[Begin RECORDS PROVIDED]

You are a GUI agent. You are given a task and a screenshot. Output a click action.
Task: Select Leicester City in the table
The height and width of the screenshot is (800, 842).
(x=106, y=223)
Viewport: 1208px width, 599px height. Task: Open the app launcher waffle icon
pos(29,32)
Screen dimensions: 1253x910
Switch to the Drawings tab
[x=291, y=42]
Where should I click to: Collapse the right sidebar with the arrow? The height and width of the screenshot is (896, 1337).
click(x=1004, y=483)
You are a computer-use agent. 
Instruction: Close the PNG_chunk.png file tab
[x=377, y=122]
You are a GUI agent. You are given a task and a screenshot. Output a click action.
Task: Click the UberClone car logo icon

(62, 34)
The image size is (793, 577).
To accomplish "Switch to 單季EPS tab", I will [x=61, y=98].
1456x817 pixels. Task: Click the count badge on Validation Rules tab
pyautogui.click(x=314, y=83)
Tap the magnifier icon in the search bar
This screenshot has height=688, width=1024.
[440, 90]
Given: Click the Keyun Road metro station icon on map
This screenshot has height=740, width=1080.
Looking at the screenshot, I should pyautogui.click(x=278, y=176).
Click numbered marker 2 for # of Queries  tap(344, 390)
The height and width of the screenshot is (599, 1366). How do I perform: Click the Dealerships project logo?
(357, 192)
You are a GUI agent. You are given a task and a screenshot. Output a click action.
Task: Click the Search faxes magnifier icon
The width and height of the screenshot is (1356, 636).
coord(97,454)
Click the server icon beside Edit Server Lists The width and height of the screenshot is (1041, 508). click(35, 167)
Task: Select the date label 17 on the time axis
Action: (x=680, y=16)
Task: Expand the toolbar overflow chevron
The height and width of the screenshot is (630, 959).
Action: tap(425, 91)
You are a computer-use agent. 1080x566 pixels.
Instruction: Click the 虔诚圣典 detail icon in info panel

[End RECORDS PROVIDED]

▶ _GIVEN TASK_
Please set out every line of the items above as a Markdown table with the columns Row and Item Line, numbering the rows and skipping any blank lines.

▶ _SOLUTION FOR THIS EXERCISE_
| Row | Item Line |
|---|---|
| 1 | You are a GUI agent. You are given a task and a screenshot. Output a click action. |
| 2 | Task: Select Leicester City in the table |
| 3 | The height and width of the screenshot is (800, 842). |
| 4 | (x=106, y=223) |
| 5 | Viewport: 1208px width, 599px height. Task: Open the app launcher waffle icon |
| 6 | pos(29,32) |
| 7 | Screen dimensions: 1253x910 |
| 8 | Switch to the Drawings tab |
| 9 | [x=291, y=42] |
| 10 | Where should I click to: Collapse the right sidebar with the arrow? The height and width of the screenshot is (896, 1337). |
| 11 | click(x=1004, y=483) |
| 12 | You are a computer-use agent.  |
| 13 | Instruction: Close the PNG_chunk.png file tab |
| 14 | [x=377, y=122] |
| 15 | You are a GUI agent. You are given a task and a screenshot. Output a click action. |
| 16 | Task: Click the UberClone car logo icon |
| 17 | (62, 34) |
| 18 | The image size is (793, 577). |
| 19 | To accomplish "Switch to 單季EPS tab", I will [x=61, y=98]. |
| 20 | 1456x817 pixels. Task: Click the count badge on Validation Rules tab |
| 21 | pyautogui.click(x=314, y=83) |
| 22 | Tap the magnifier icon in the search bar |
| 23 | This screenshot has height=688, width=1024. |
| 24 | [440, 90] |
| 25 | Given: Click the Keyun Road metro station icon on map |
| 26 | This screenshot has height=740, width=1080. |
| 27 | Looking at the screenshot, I should pyautogui.click(x=278, y=176). |
| 28 | Click numbered marker 2 for # of Queries  tap(344, 390) |
| 29 | The height and width of the screenshot is (599, 1366). How do I perform: Click the Dealerships project logo? |
| 30 | (357, 192) |
| 31 | You are a GUI agent. You are given a task and a screenshot. Output a click action. |
| 32 | Task: Click the Search faxes magnifier icon |
| 33 | The width and height of the screenshot is (1356, 636). |
| 34 | coord(97,454) |
| 35 | Click the server icon beside Edit Server Lists The width and height of the screenshot is (1041, 508). click(35, 167) |
| 36 | Task: Select the date label 17 on the time axis |
| 37 | Action: (x=680, y=16) |
| 38 | Task: Expand the toolbar overflow chevron |
| 39 | The height and width of the screenshot is (630, 959). |
| 40 | Action: tap(425, 91) |
| 41 | You are a computer-use agent. 1080x566 pixels. |
| 42 | Instruction: Click the 虔诚圣典 detail icon in info panel |